Low level radioactive liquid discharges have been carried out in the Loire
river since 1963. Since then, the number of power plants located on the Loire
river and its tributaries has been steadily increasing to reach, in the year
2000, 14 reactors operating on 5 different sites. The question arose to evaluate
to what extent the addition of several nuclear power plants on the same river
system could increase the concentrations in radionuclides in the environment
and affect the dose to the public. To address this issue, EDF initiated in 1998
the “Loire river and estuary radioecology” program with the focus on assessing
possible accumulation of radionuclide in river bottom sediments or on river shores.
The following radionuclides were considered because of their importance in power
plant liquid discharges: tritium, 14C, 58Co, 60Co,
134Cs, 137Cs, 54Mn, 124Sb, and 131I. Radionuclide concentrations
in the dissolved, particulate and sedimentary forms were evaluated using the CRESCENDO model.
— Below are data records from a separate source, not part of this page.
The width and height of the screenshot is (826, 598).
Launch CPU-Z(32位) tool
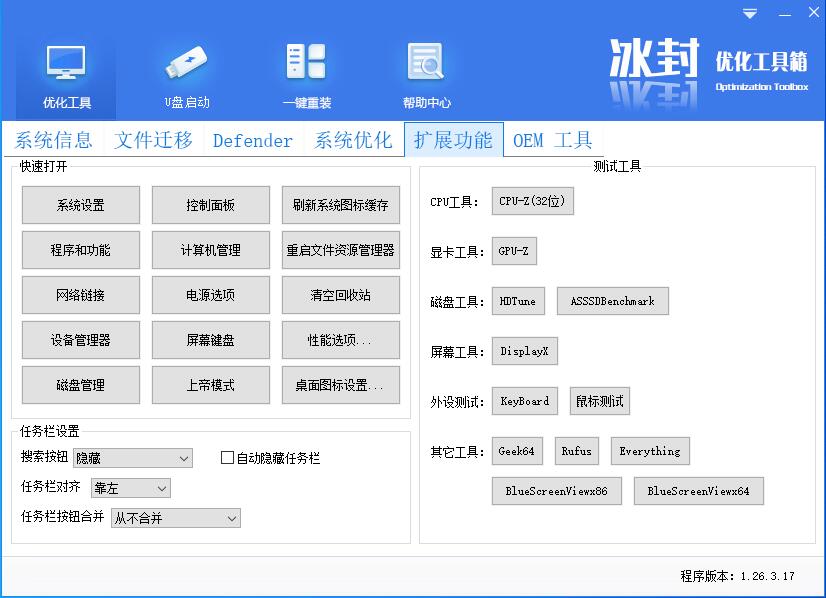tap(532, 201)
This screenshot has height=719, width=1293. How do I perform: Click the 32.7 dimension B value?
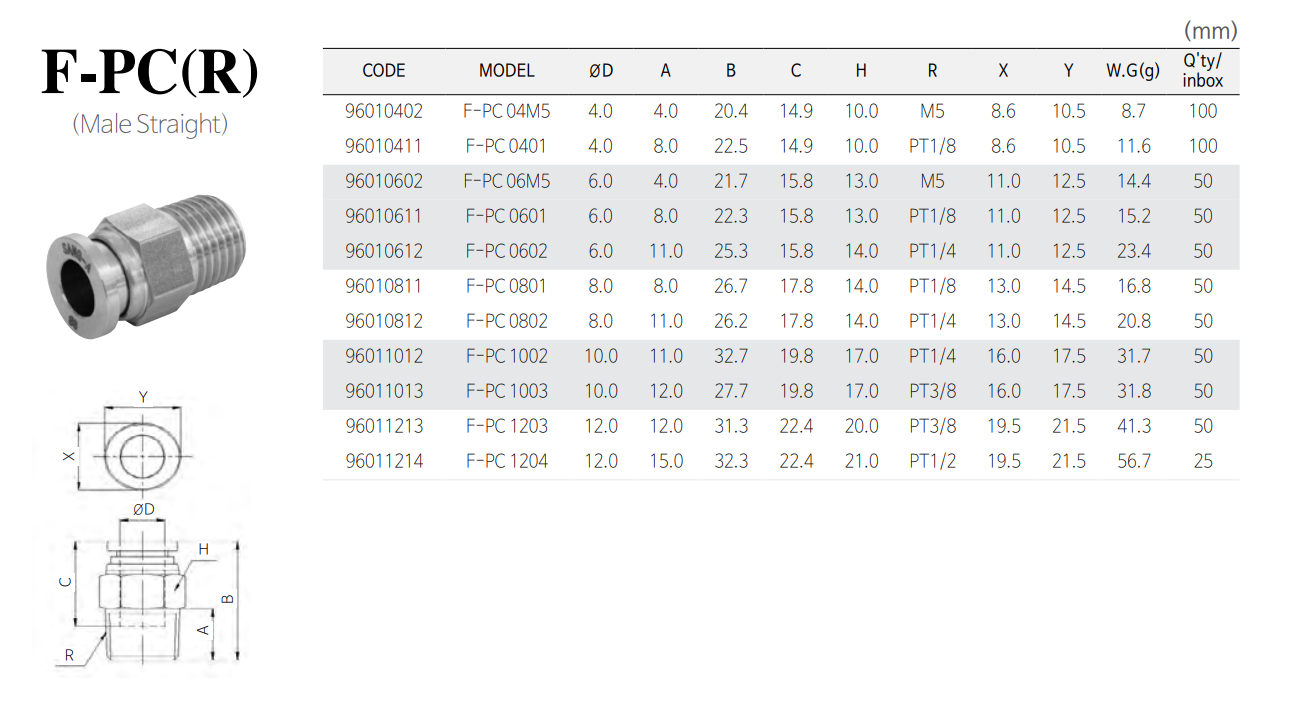[x=731, y=356]
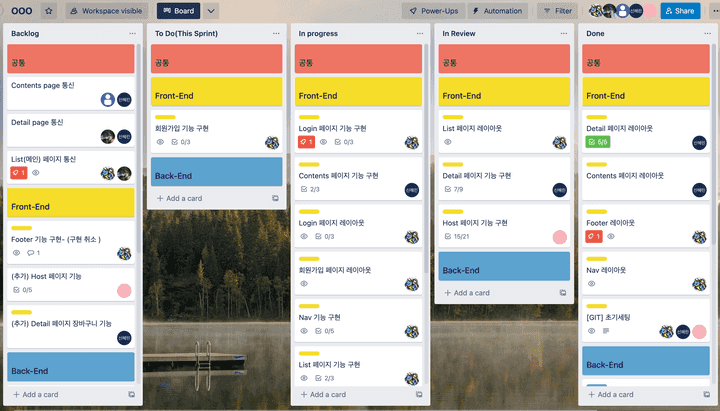The height and width of the screenshot is (411, 720).
Task: Expand the board views chevron beside Board
Action: point(211,11)
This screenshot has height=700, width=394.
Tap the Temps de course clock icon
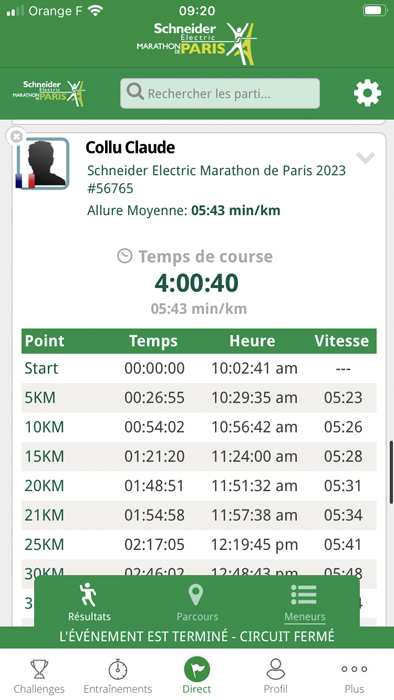124,256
The development and validation of this model required a multi-step process. The first step was
to design a 350-km long 1D hydraulic and water transport based on currently available
tools and data. Next, daily tritium concentrations measured in Angers, at the downstream
limit of the river, were compared with computed values. The following step was to
calibrate the sediment transport model. Areas where fine particles settled (dams and river
shores) were monitored to improve our understanding of sediment dynamics. Then equations
representing radionuclide exchange between water and particles were derived from
laboratory experiments and included in the model. After each step the computed values
were compared to measure data sets to ensure the model adequately described the
processes involved. In the final step, the CALVADOS model was used to calculate
dose to the public at different locations along the Loire river.